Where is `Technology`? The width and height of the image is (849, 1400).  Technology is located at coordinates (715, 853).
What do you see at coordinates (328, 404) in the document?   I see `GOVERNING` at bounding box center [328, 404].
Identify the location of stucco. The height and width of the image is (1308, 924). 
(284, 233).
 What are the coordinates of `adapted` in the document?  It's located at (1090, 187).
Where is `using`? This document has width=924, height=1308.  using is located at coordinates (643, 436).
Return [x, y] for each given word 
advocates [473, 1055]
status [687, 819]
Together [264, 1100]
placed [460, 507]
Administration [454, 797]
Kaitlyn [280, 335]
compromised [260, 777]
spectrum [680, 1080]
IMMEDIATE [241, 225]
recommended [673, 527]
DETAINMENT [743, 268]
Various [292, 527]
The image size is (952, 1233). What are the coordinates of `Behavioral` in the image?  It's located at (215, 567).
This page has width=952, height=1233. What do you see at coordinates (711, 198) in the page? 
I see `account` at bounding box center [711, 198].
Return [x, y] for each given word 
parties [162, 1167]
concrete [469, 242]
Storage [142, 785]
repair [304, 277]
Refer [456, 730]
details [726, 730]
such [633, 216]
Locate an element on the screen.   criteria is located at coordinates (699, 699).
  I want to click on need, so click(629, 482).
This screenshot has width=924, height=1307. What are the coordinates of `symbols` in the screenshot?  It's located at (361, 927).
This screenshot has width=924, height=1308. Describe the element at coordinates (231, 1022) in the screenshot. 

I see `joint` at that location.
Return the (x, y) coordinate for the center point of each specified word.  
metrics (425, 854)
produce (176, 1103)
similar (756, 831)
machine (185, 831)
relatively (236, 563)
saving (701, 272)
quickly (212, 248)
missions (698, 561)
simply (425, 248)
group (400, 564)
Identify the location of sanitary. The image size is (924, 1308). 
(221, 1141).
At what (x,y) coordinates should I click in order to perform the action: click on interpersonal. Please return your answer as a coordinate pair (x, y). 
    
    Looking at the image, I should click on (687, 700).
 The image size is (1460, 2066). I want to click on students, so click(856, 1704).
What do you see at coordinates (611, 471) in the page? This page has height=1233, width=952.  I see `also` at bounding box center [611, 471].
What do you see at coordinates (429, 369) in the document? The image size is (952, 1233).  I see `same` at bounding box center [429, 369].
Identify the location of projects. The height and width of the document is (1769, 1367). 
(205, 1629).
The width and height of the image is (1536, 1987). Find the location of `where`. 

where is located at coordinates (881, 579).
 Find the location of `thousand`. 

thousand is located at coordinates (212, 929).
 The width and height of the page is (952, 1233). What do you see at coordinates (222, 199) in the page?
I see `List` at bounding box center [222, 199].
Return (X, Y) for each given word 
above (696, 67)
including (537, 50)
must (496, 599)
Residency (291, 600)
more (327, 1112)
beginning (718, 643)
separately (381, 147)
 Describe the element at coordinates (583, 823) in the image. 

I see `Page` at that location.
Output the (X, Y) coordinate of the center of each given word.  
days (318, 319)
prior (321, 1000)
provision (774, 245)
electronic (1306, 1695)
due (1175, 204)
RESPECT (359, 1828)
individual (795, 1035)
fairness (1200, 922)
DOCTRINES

......

Reproduce all of the material above, line for line, without changing a single character.

Where is `Technology`? The width and height of the image is (849, 1400).  Technology is located at coordinates (715, 853).
What do you see at coordinates (328, 404) in the document?   I see `GOVERNING` at bounding box center [328, 404].
Identify the location of stucco. The height and width of the image is (1308, 924). 
(284, 233).
 What are the coordinates of `adapted` in the document?  It's located at (1090, 187).
Where is `using`? This document has width=924, height=1308.  using is located at coordinates (643, 436).
Return [x, y] for each given word 
advocates [473, 1055]
status [687, 819]
Together [264, 1100]
placed [460, 507]
Administration [454, 797]
Kaitlyn [280, 335]
compromised [260, 777]
spectrum [680, 1080]
IMMEDIATE [241, 225]
recommended [673, 527]
DETAINMENT [743, 268]
Various [292, 527]
The image size is (952, 1233). What are the coordinates of `Behavioral` in the image?  It's located at (215, 567).
This page has width=952, height=1233. What do you see at coordinates (711, 198) in the page? 
I see `account` at bounding box center [711, 198].
Return [x, y] for each given word 
parties [162, 1167]
concrete [469, 242]
Storage [142, 785]
repair [304, 277]
Refer [456, 730]
details [726, 730]
such [633, 216]
Locate an element on the screen.   criteria is located at coordinates (699, 699).
  I want to click on need, so click(629, 482).
This screenshot has width=924, height=1307. What are the coordinates of `symbols` in the screenshot?  It's located at (361, 927).
This screenshot has width=924, height=1308. Describe the element at coordinates (231, 1022) in the screenshot. 

I see `joint` at that location.
Return the (x, y) coordinate for the center point of each specified word.  
metrics (425, 854)
produce (176, 1103)
similar (756, 831)
machine (185, 831)
relatively (236, 563)
saving (701, 272)
quickly (212, 248)
missions (698, 561)
simply (425, 248)
group (400, 564)
Identify the location of sanitary. The image size is (924, 1308). 
(221, 1141).
At what (x,y) coordinates should I click in order to perform the action: click on interpersonal. Please return your answer as a coordinate pair (x, y). 
    
    Looking at the image, I should click on (687, 700).
 The image size is (1460, 2066). I want to click on students, so click(856, 1704).
What do you see at coordinates (611, 471) in the page? This page has height=1233, width=952.  I see `also` at bounding box center [611, 471].
What do you see at coordinates (429, 369) in the document? The image size is (952, 1233).  I see `same` at bounding box center [429, 369].
Identify the location of projects. The height and width of the document is (1769, 1367). 
(205, 1629).
The width and height of the image is (1536, 1987). Find the location of `where`. 

where is located at coordinates (881, 579).
 Find the location of `thousand`. 

thousand is located at coordinates (212, 929).
 The width and height of the page is (952, 1233). What do you see at coordinates (222, 199) in the page?
I see `List` at bounding box center [222, 199].
Return (X, Y) for each given word 
above (696, 67)
including (537, 50)
must (496, 599)
Residency (291, 600)
more (327, 1112)
beginning (718, 643)
separately (381, 147)
 Describe the element at coordinates (583, 823) in the image. 

I see `Page` at that location.
Output the (X, Y) coordinate of the center of each given word.  
days (318, 319)
prior (321, 1000)
provision (774, 245)
electronic (1306, 1695)
due (1175, 204)
RESPECT (359, 1828)
individual (795, 1035)
fairness (1200, 922)
DOCTRINES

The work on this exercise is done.